ACTIVITY » Beginning with the line that includes "The image size is (316, 197).", return every remaining line of the material exactly as it reads, but not the pictures.
───── DATASET ENTRIES ─────
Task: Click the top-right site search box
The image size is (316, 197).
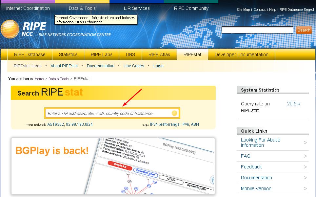Action: point(257,30)
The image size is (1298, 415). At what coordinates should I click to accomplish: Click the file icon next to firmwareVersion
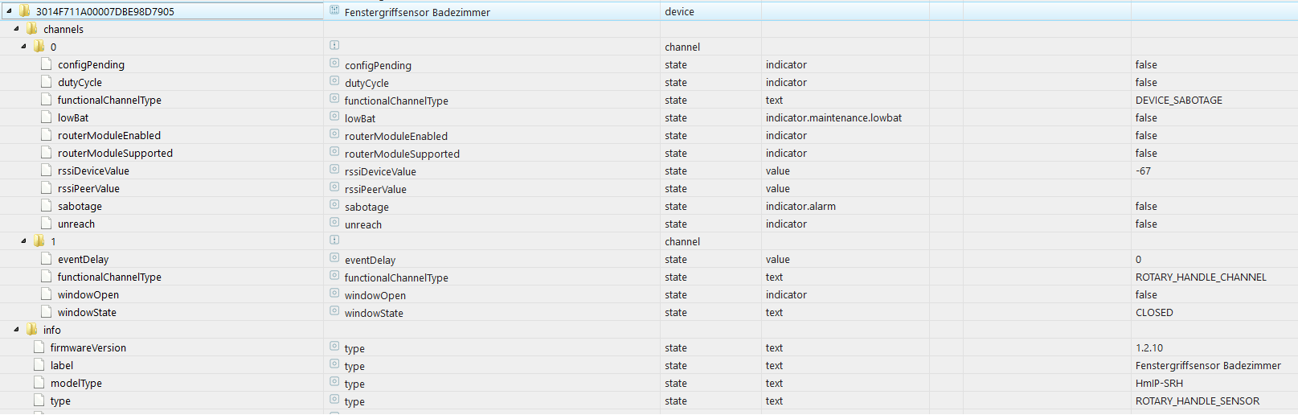39,347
─────
WRITTEN REPLY »
The image size is (316, 197).
Action: point(257,30)
The image size is (1298, 415). At what coordinates should I click to accomplish: Click the file icon next to firmwareVersion
39,347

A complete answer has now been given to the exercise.